“Why, she’s just a-holdin’ her head over the bars, an’ a-bawlin’! Tryin’ to get into the little correll where her ca’f is! I wish paw ’d of done as I told him an’ put her into the up meadow. If there’s anything on earth I abominate it’s to hear a cow bawl.”
Mrs. Bridges gathered up several sticks of wood from the box in the corner by the stove, and going out into the yard, threw them with powerful movements of her bare arm in the direction of the bars. The cow lowered her hornless head and shook it defiantly at her, but held her ground. Isaphene stood in the open door, laughing. She was making a cake. She beat the mixture with a long-handled tin spoon while watching the fruitless attack. She had reddish brown hair that swept away from her brow and temples in waves so deep you could have lost your finger in any one of them; and good, honest gray eyes, and a mouth that was worth kissing. She wore a blue cotton gown that looked as if it had just left the ironing-table. Her sleeves were rolled to her elbows.

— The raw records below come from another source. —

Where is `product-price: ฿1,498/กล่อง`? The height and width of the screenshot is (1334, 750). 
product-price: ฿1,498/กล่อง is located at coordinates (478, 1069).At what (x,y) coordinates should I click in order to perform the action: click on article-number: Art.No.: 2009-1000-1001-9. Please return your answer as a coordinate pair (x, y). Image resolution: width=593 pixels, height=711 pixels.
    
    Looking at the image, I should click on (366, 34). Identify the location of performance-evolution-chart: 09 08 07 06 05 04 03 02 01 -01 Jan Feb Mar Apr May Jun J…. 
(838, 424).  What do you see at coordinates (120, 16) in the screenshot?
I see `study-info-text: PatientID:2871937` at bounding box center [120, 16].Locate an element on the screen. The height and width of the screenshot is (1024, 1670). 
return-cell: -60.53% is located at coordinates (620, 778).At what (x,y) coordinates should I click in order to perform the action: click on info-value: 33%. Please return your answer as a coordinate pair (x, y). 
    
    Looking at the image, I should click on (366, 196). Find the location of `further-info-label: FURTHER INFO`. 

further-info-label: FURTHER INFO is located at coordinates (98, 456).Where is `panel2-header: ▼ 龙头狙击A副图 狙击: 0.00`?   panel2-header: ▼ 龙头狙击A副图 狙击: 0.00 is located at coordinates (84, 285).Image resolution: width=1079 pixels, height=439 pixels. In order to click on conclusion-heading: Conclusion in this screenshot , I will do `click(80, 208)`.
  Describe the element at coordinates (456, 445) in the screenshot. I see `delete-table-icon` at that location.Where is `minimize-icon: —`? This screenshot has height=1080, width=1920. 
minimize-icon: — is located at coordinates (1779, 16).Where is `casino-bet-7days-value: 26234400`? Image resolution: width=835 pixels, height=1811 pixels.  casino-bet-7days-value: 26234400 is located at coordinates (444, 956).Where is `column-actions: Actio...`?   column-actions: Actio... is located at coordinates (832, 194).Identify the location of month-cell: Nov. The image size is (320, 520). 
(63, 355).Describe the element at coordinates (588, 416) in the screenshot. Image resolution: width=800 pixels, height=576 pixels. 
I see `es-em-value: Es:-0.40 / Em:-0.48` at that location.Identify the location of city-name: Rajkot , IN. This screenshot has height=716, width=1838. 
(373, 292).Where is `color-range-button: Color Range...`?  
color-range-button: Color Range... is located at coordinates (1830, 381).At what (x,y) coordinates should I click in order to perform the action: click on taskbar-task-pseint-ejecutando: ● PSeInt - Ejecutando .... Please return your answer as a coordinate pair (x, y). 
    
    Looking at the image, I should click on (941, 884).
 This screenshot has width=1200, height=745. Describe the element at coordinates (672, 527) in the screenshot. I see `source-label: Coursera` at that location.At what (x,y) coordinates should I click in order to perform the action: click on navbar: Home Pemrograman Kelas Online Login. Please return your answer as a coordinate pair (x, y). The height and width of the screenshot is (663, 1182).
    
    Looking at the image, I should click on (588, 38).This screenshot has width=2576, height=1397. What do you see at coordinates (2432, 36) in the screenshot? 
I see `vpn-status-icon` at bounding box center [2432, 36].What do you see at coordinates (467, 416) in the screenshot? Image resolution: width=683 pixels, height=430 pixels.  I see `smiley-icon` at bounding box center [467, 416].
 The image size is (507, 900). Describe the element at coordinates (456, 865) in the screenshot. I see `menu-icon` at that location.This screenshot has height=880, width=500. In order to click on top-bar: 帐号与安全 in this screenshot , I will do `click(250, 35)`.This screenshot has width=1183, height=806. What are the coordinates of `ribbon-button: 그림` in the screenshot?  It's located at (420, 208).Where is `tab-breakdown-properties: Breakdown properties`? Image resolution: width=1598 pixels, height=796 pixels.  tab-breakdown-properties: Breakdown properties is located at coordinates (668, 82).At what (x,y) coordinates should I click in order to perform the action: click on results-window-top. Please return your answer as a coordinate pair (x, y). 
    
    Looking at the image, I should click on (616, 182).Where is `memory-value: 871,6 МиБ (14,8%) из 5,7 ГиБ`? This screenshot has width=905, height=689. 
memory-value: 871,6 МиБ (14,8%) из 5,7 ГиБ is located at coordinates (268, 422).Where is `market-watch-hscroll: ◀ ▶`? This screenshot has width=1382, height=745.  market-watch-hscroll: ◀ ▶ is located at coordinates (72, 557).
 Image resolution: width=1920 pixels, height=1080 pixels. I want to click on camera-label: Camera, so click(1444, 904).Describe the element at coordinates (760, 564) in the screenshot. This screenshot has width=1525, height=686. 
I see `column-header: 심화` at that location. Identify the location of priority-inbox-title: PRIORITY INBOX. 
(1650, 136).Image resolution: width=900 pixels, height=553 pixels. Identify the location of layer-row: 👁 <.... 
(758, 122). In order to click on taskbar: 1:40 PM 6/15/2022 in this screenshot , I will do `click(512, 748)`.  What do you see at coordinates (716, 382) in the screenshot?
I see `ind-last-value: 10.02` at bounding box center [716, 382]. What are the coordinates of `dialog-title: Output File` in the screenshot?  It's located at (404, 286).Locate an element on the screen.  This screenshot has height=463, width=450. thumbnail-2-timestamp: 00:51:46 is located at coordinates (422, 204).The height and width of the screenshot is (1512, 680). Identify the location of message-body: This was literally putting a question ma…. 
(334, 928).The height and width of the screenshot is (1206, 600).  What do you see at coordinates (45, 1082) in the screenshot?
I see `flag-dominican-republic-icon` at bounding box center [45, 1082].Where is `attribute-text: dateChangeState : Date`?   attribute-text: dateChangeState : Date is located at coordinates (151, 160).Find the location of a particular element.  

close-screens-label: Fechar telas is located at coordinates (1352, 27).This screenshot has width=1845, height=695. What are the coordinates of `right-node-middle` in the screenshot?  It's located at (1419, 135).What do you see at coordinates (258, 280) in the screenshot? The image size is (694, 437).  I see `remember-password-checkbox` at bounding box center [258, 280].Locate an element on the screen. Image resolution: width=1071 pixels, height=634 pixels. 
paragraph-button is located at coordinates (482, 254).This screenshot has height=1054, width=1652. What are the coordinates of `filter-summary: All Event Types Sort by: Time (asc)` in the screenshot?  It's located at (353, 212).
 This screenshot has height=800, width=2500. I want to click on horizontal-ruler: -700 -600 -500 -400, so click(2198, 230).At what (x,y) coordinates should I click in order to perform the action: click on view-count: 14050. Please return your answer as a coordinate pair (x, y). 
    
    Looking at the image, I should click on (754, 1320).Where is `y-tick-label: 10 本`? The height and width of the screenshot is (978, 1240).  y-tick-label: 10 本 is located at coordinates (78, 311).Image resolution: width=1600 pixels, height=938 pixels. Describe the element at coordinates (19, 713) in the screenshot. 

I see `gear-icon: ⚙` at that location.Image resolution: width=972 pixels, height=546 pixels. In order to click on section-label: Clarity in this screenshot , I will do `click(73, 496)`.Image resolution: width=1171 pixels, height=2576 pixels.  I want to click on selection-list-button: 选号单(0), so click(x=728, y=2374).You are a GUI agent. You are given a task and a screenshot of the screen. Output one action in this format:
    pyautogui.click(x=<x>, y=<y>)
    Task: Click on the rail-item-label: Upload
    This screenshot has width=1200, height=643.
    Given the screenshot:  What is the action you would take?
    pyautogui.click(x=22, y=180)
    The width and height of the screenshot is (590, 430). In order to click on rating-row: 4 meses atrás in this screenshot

“It don’t do any good, maw,” she said, as her mother returned with a defeated air. “She just bawls an’ shakes her head right in your face. Look at her!”
“Oh, I don’t want to look at her. It seems to me your paw might of drove her to the up meadow, seein’s he was goin’ right up by there. It ain’t like as if he’d of had to go out o’ his way. It aggravates me offul.”
She threw the last stick of wood into the box, and brushed the tiny splinters off her arm and sleeves.
“Well, I guess I might as well string them beans for dinner before I clean up.”
She took a large milkpan, filled with beans, from the table and sat down near the window.
“Isaphene,” she said, presently, “what do you say to an organ, an’ a horse an’ buggy? A horse with some style about him, that you could ride or drive, an’ that ’u’d always be up when you wanted to go to town!”
“What do I say?” The girl turned and looked at her mother as if she feared one of them had lost her senses; then she returned to her cake-beating with an air of good-natured disdain.
“Oh, you can smile an’ turn your head on one side, but you’ll whistle another tune before long—or I’ll miss my guess. Isaphene, I’ve been savin’ up chicken an’ butter money ever since we come to Puget Sound; then I’ve always got the money for the strawberry crop, an’ for the geese an’ turkeys, an’ the calves, an’ so on. Your paw’s been real good about such things.”